Design December
I’ve written a bit about my Masters of Design Methods degree. My design school experience was not about art, colors, layouts, or fonts. Instead, it focused on Strategy, Innovation, and Leadership, along with many research models based on repeatable methods. I am going to focus the next several posts on this type of Design. My next two posts will speak to observing users. Let me introduce the AEIOU method. This method of user observation will result in insights and game-changing innovation for your users and organization. Like many methods they are based on products delivered in the physical world, I’ve had to use some artistic license to convert it to the digital world we all inhabit.
AEIOU
The AEIOU method is just one of a hundred methods documented in Vijay Kumar’s amazing book, 101 Design Methods[1], which celebrates its 10-year anniversary at an event I will be attending later this week. I have used this framework countless times to uncover what is really challenging for end users and to find the space for innovation in a product or offer. And, it ensures I uncover what users need instead of what I think they want (or even what they think they want). As Henry Ford joked, if he had asked people what they wanted, they would have said a faster horse. Let’s explore this method to help you uncover key insights for driving your innovation practice, and making something more desirable for your users than a faster horse. By the way, AEIOU stands for Activities, Environments, Interactions, Objects, and Users.
Activities
Your code has zero value until it’s shipped. Worse, if the time for users to see value in your software is too long, you will have an exodus of users. Finding the sweet spot of what your users will pay for, the value they get from using your software, and your ability to deliver in a timely, and cost-effective manner is the holy grail of software development. Asking questions about what it is your users are trying to do, and observing them is key to uncovering the friction they experience and is innovation gold for your organization. Figuring out the user’s next best actions and gathering key insights by seeing live actors doing activities will put you far ahead of your competition. If you are looking for a place to start, check out the users’ notes, spreadsheets, emails, chat messages, and other documentation your users are keeping that is outside of your offering to uncover areas to improve.
Environments
The pandemic forced many users into home workspaces and offices. With this change of venue, people are working differently and your offer has to accommodate people where they are. Are your users always being interrupted via slack or messages? Do they have the space to get work done? The environment can also refer to the physical space your users are working within, and also to the devices they are working on, phones, laptops, and tablets. How does your offering facilitate the integration of teams working remotely and on different platforms? Google docs make it incredibly easy to collaborate as part of a team. How can your innovations drive more distributed collaboration and teamwork seamlessly across devices? Discover the friction in the environment, both what you can and can’t control, is creating for your users and you’ll further inform areas for innovation.
Interactions
How do your users interact with your offering? What are the workflows or communication patterns between users and software? Are they creating unintended workflows? Are they performing actions outside of the designed and curated experience? Do they have to go outside of your offering to some other software to accomplish their end goal? Uncovering the answers to these questions will give you information about where to take your innovation next.
Objects
In a perfect world, your software is completely intuitive. But in reality, your user is likely going to need to use some sort of object to help them use your software. Will they need to read documentation, look at knowledge base articles, or phone a friend to accomplish some task within your offering? How will a new user learn your software without tons of painful trial and error? It is in this space, that a lot of friction lays, that many improvement opportunities live.
Users
Your users are nowhere near as invested as you are in learning the ins and outs of your offering. On any given day your users interact with 100s or even 1000s of user interface components. Expecting them to be masters of each is bound to create dissatisfied users. Finding out what really makes your users tick, along with understanding their limitations, and really getting at their core needs and desires will give you a leg up when driving innovation. At the end of the day, every user makes a decision based on emotions, and as I like to say good emotions are the grease for human decision-making. Understanding what users really need, instead of hoping to meet their needs, is the difference between a winning innovation strategy and being an also-ran. Watching and really listening to your users will give you the key insights needed to deliver compelling offerings for them.
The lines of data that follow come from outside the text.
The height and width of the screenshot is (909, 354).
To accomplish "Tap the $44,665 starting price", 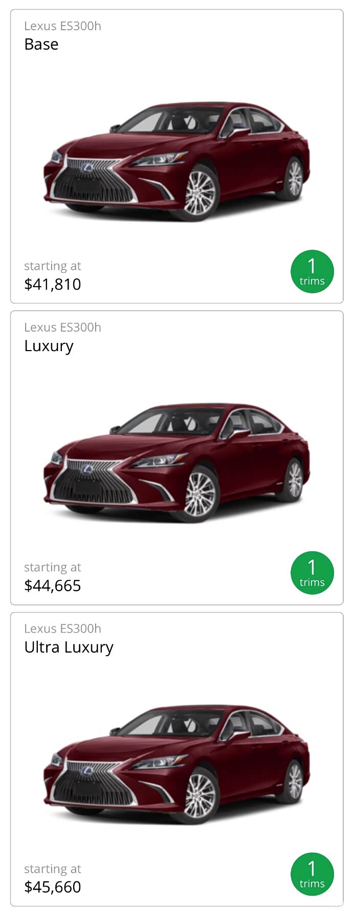I will click(x=53, y=586).
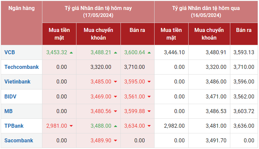This screenshot has width=259, height=149.
Task: Click red down arrow beside TPBank 3,634.00
Action: pos(149,126)
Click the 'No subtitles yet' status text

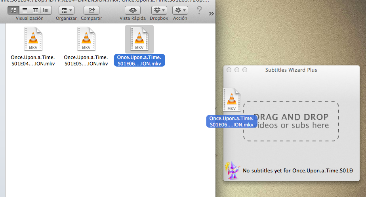coord(297,170)
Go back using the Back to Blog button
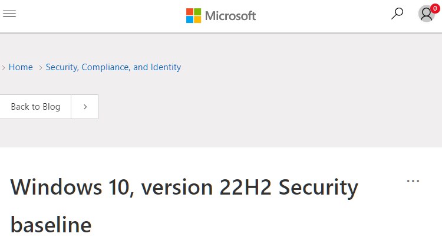This screenshot has height=240, width=442. point(35,107)
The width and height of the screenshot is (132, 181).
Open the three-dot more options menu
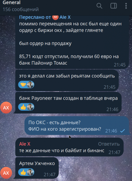point(126,6)
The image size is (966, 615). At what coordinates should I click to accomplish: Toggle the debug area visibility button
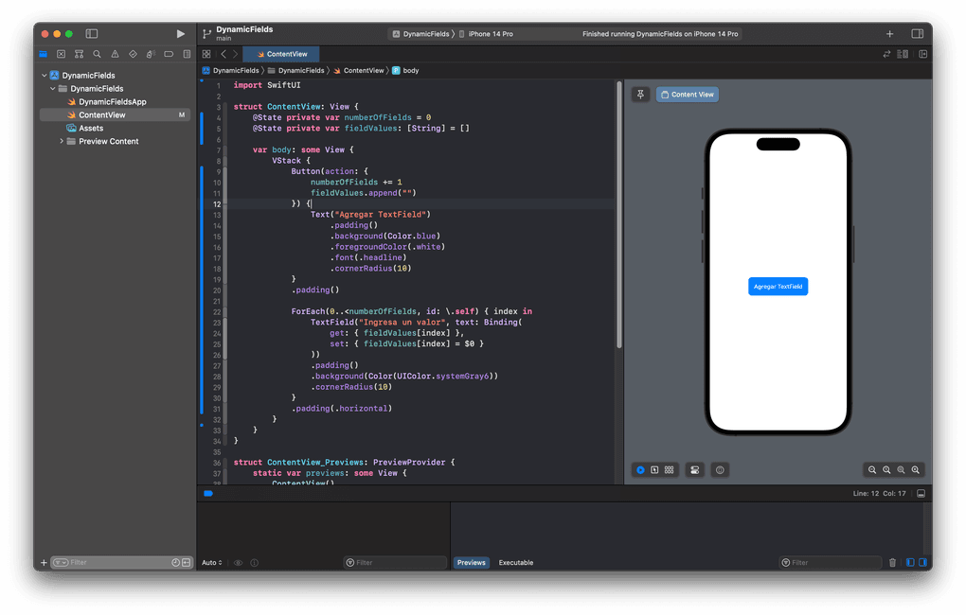point(921,494)
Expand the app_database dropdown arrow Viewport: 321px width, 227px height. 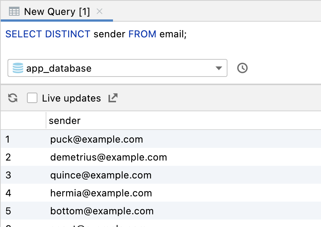[219, 68]
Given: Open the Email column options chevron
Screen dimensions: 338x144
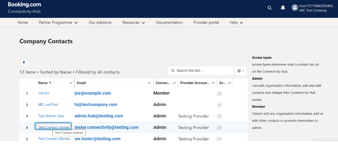Looking at the screenshot, I should tap(150, 83).
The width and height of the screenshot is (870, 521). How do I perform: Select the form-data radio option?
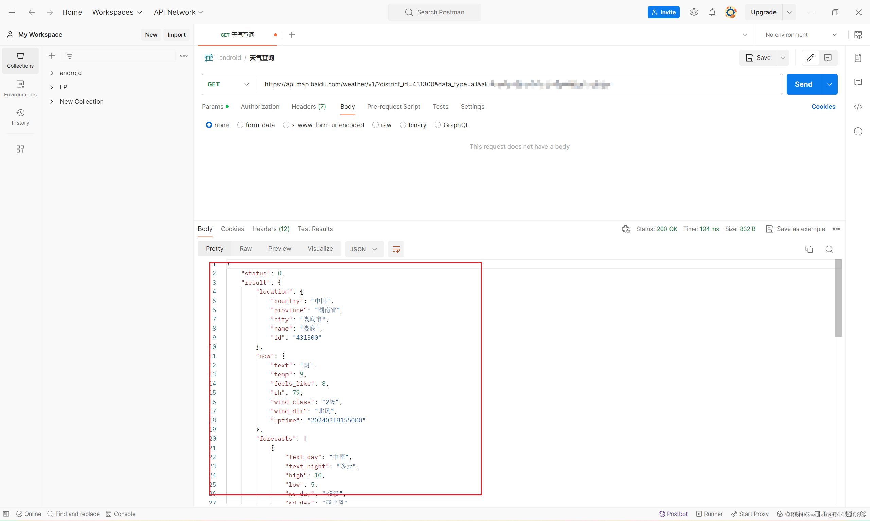240,125
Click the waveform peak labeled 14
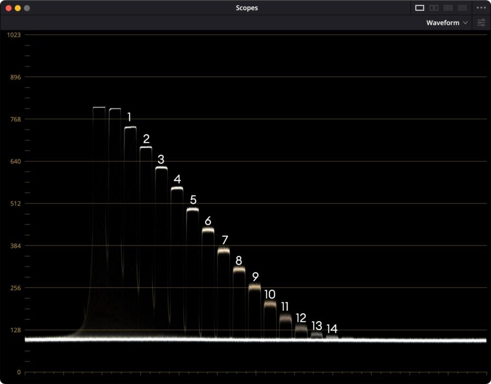This screenshot has width=491, height=384. pyautogui.click(x=332, y=337)
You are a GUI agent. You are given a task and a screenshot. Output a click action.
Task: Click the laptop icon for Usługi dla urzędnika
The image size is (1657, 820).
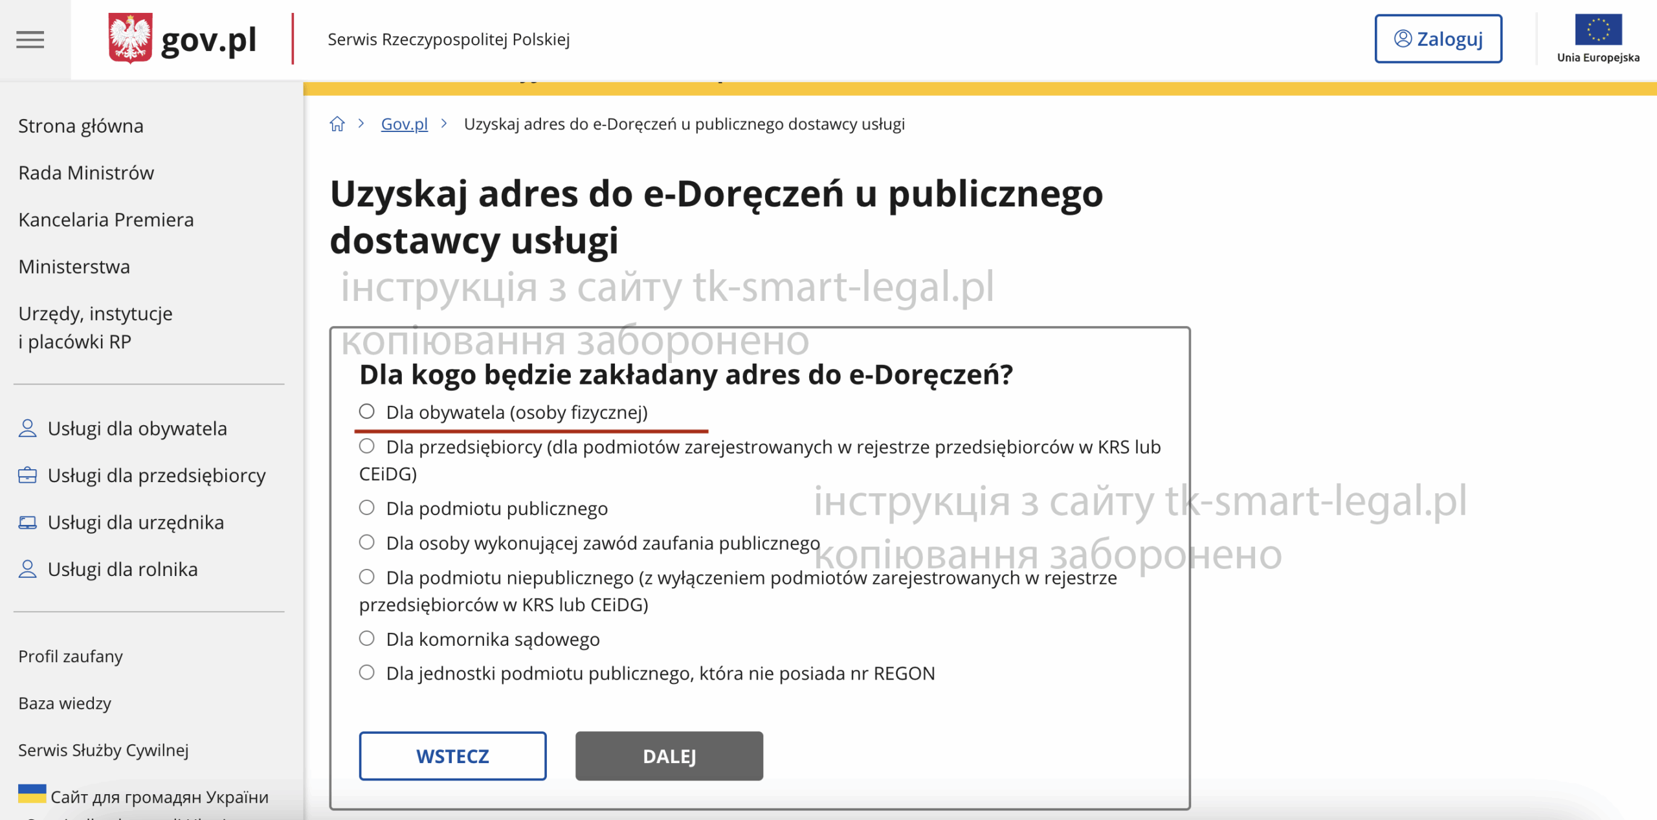[28, 522]
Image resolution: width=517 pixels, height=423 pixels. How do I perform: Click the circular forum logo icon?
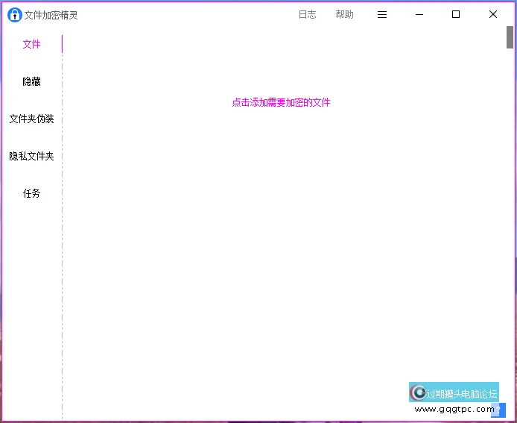419,393
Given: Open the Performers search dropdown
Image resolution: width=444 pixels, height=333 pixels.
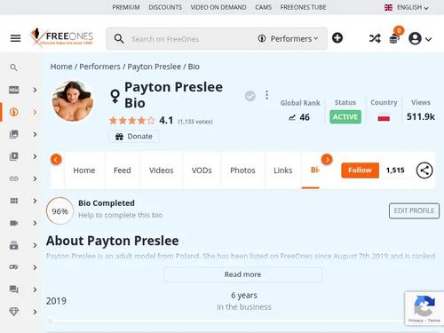Looking at the screenshot, I should [288, 39].
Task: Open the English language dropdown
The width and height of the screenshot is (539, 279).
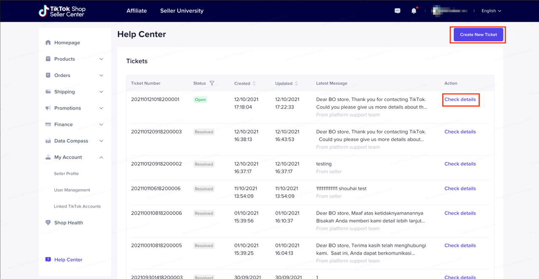Action: click(491, 11)
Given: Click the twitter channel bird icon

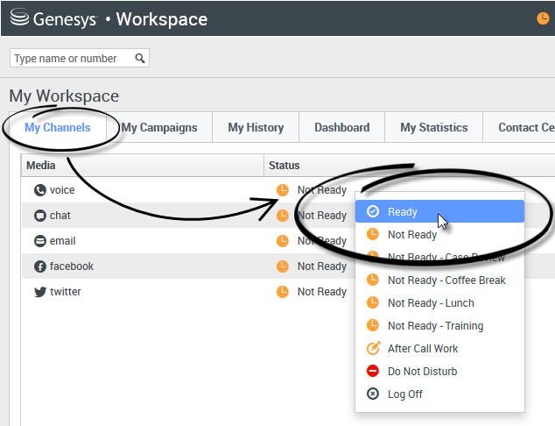Looking at the screenshot, I should [x=40, y=292].
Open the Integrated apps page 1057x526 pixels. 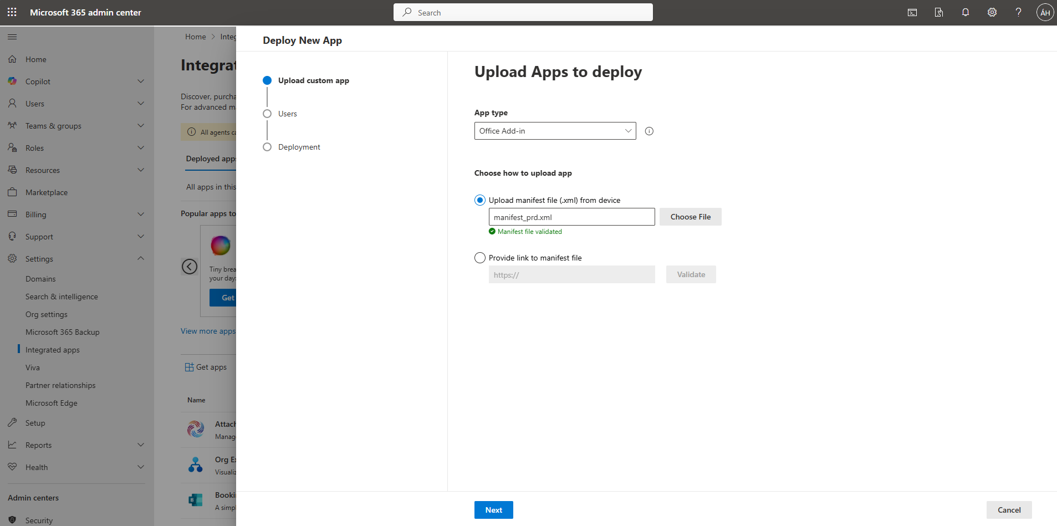tap(53, 350)
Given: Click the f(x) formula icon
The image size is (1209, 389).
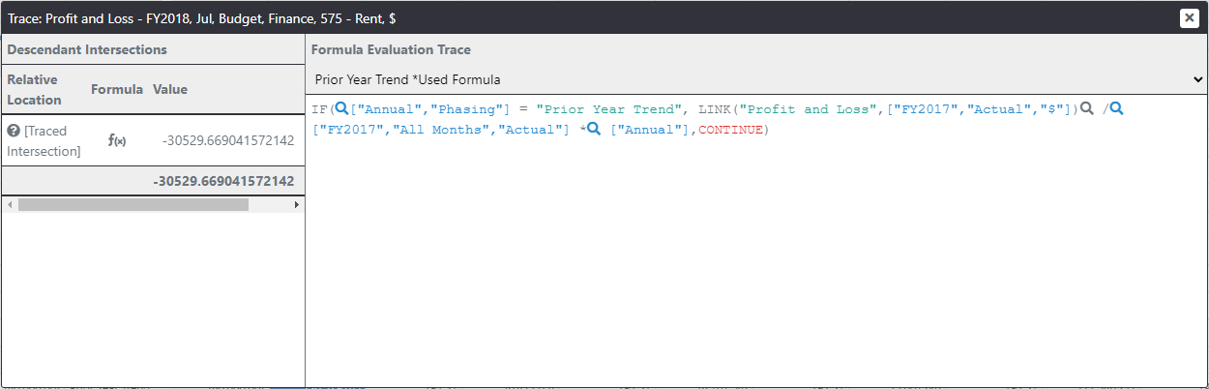Looking at the screenshot, I should click(x=117, y=141).
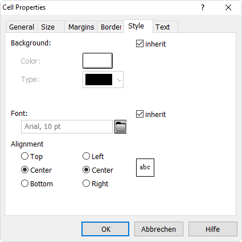The height and width of the screenshot is (242, 242).
Task: Switch to the Border tab
Action: (111, 27)
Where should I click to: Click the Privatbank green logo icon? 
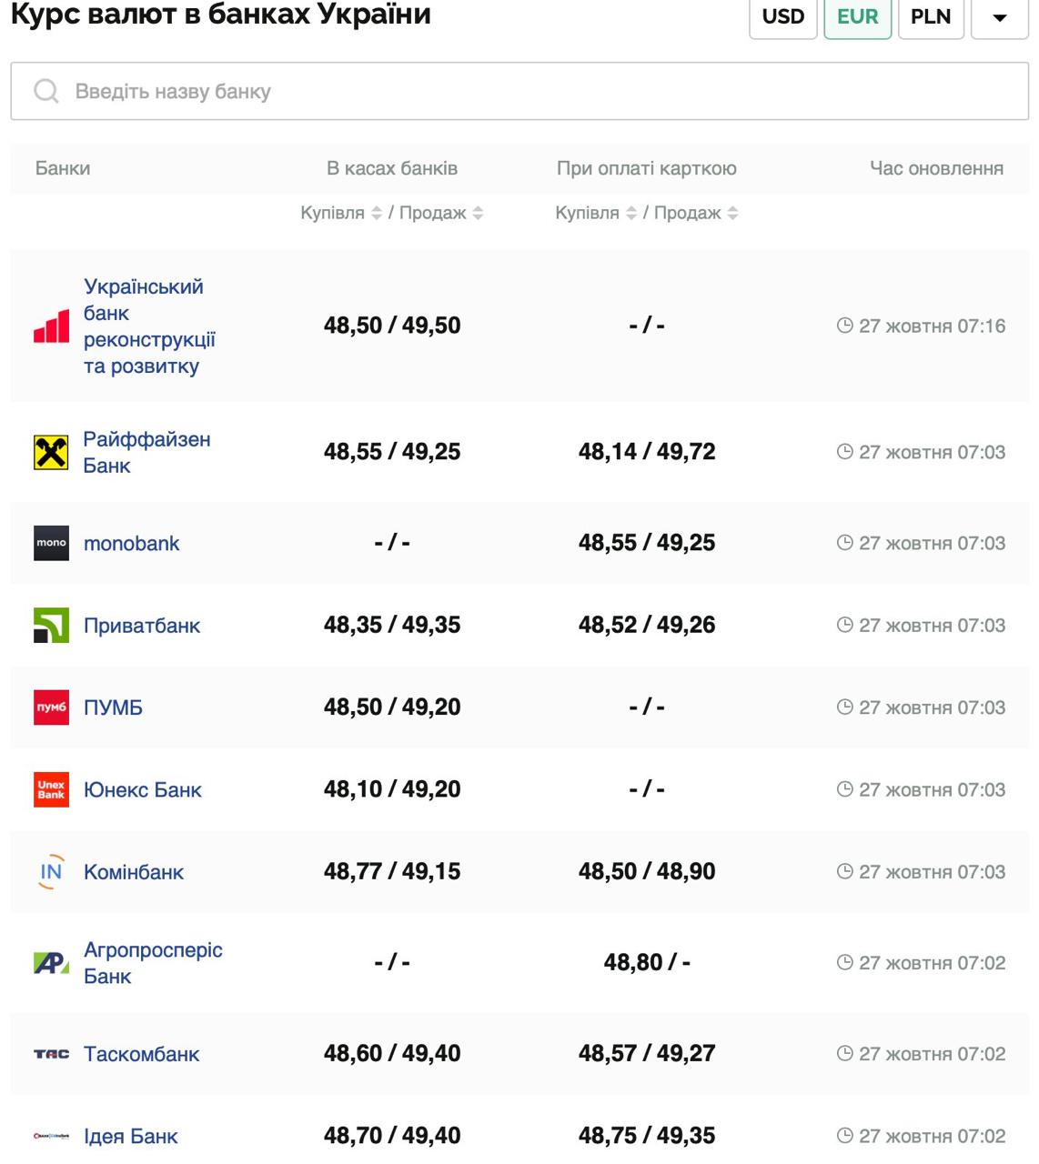click(x=51, y=626)
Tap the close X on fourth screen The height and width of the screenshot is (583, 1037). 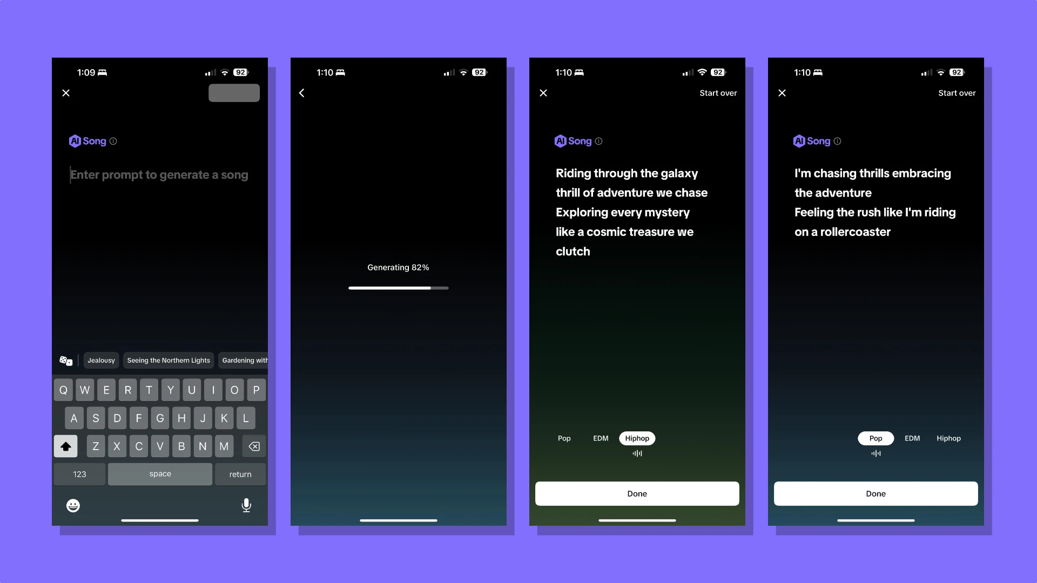pos(782,92)
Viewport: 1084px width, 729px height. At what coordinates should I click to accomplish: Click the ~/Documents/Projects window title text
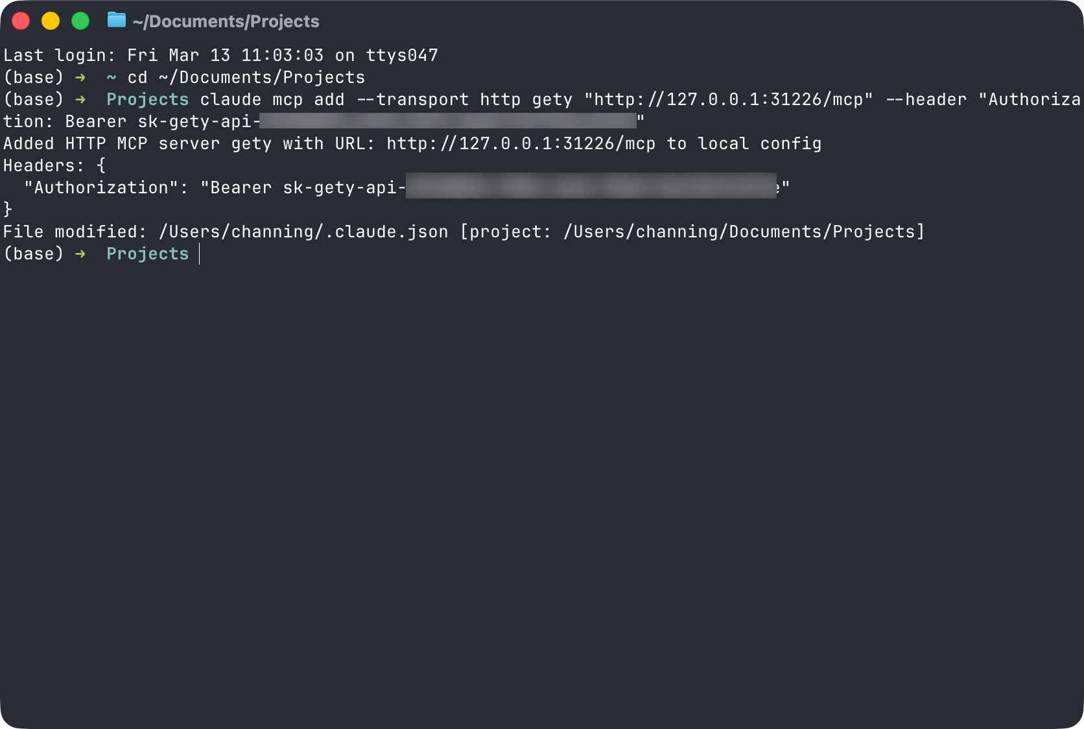(226, 21)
Assuming that you know what your users need or want is the quickest way to fail.
1 Tip:
Use the AEIOU
Activities: What is it that users are looking to accomplish?
Environments: We are all working on disconnected, asynchronous teams, and on multiple devices. What does that mean for your users?
Interactions: How many people and systems are touched to get the work done?
Objects: What are people combining to enable them to accomplish their work?
Users: What makes your users tick, and how invested are they in memorizing all the nuances of your offering?